Speech Play and Verbal Art

Author:

Sherzer, Joel

Publisher:

Austin: University of Texas Press

ISBN:

0292777698

Pages:

ix + 186pp. , notes, references, credits, index

Price:

$19.95

Review:

The biggest problem with Joel Sherzer’s Speech Play and Verbal Art is that it is so darn hard to read in a straightforward, linear way. The book is so packed with examples of verbal play in several languages that the eye desperately wants to leap from example to example, enjoying the play and skipping the explanatory text in between.

Indulging in this playful impulse is an education in itself. One could learn, just by relating examples to subheads, what is meant by iconicity, reduplication, play languages, punning, jokes and riddles, verbal dueling, figures of speech, repetition, parallelism, code-switching, poetics and metaphor. Not only this, but one might learn how these work differently—both because of structural and contextual differences—in Bali, Brazil (both among Portuguese and Kuna speakers), France, Latin America, and the United States.

When one finally breaks free of the play frame and turns to the connecting text, one is rewarded by a clear, coherent argument about the interplay of language structure and verbal play. Sherzer emphasizes the extent to which such play is central to language. Building on the work of Roman Jakobson, he focuses on the ways speech play seizes on the potentialities of language structure and exploits them to social, cultural, and aesthetic ends. The goal is to use speech play to offer “a view of language structure and language use as creative, adaptive, and emergent, in which grammar and the sociolinguistic situation provide potentials which are actualized and exploited in discourse” (p. 70).

In the introduction, Sherzer explores the meaning of play and its relationship to language structure. “While there is always some play for play’s sake, play often involves culture exploring and working out both its essence and the limits of its possibilities” (p. 8). He expands on this argument in the second chapter, The Play of Grammar and the Grammar of Play. Emphasizing iconic forms of word play such as reduplication and sound symbolism, he looks at the considerable freedom to play that grammatical rules provide.

Chapter 3 examines the ways that such freedom to play are exploited in social interaction, and how these come to be grouped into genres. The shift “From Speech Play to Verbal Art” is explored in chapter 4. And chapter 5 explores, albeit in a very cursory manner, some of the ways contexts are linked to genres in the Balinese, Kuna, French, Latin American, and North American contexts from which his examples throughout the book have been primarily drawn.

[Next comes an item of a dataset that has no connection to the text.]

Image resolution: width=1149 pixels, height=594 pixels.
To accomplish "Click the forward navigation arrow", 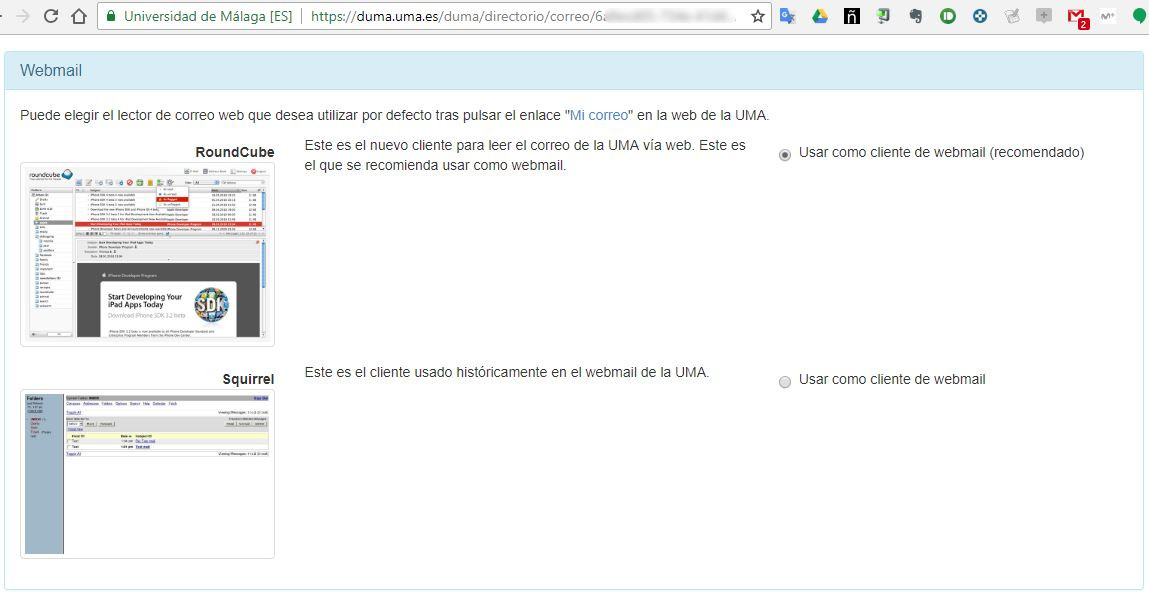I will point(19,17).
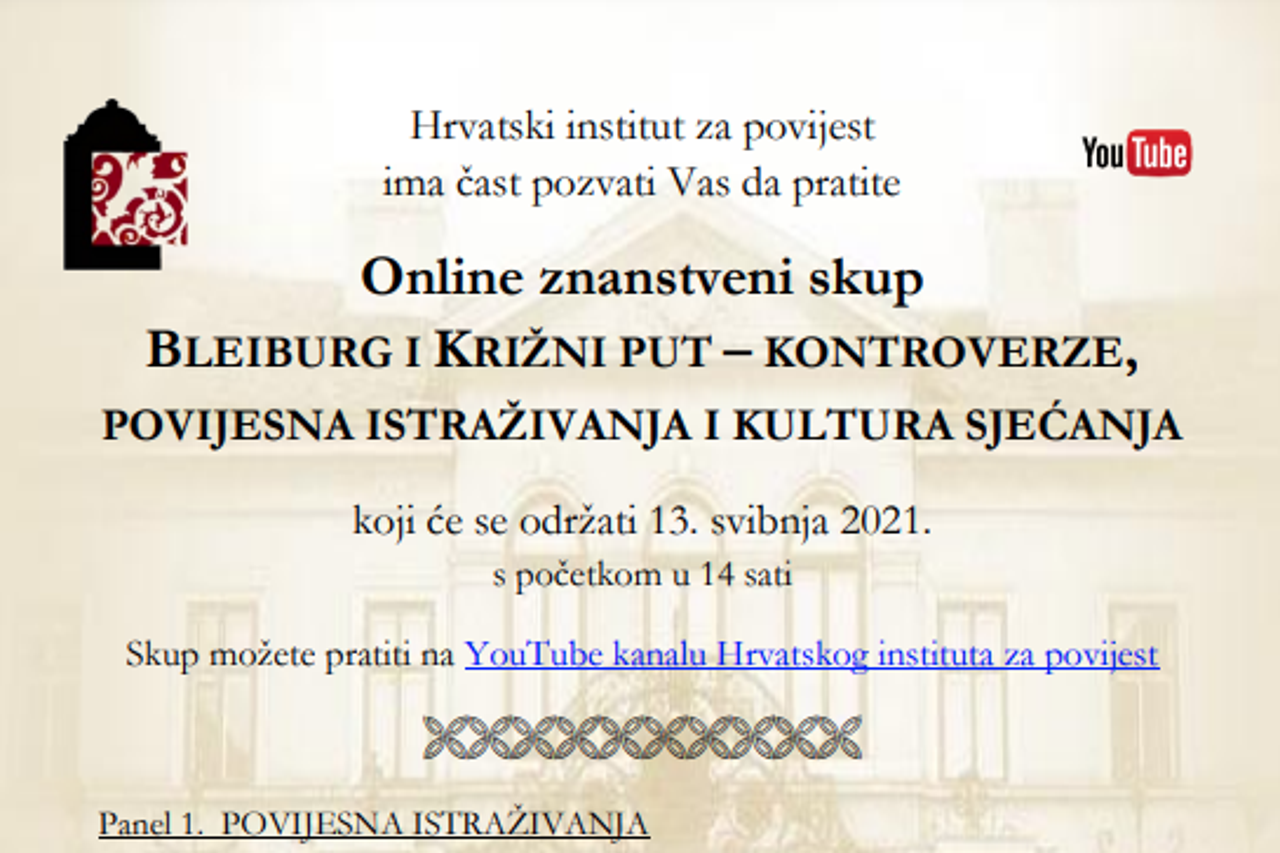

There are flaws in the book, most of which revolve around a tendency to write in ways that appear to attribute agency to culture without people as agents. The quotation above from page 8, in which culture works itself out, is an example. One result of this approach is a lack of attention to performers of verbal art. A related result is a failure to draw attention to the role of verbal play in the use of power. I am thinking of how the Ayatollah Khomeini constructed particular metaphors to achieve domination over his clerical rivals by rhetorically constructing a worldview, or Ronald Reagan’s use of the metaphor of war as a way to shift public discourse about drugs in American society or George W. Bush’s use of forms of verbal art in his attempt to restore a bipolar worldview.

Sherzer touches on power in his discussions of the range of potential meanings of such speech genres as ethnic jokes, but I would have liked to have seen this dimension of speech play explored more thoroughly. Sherzer is good at showing the nontrivial nature of seemingly trivial bits of language play, but his examples never link these to the exercise of power by particular situated agents who employ the potentialities of language creatively to achieve particular ends.

But perhaps this is too much to ask of this little gem of a book that, like “the Kuna place” described to him by one of his Kuna hosts, is not a serious place but “a talking place and a laughing place” (p. 154).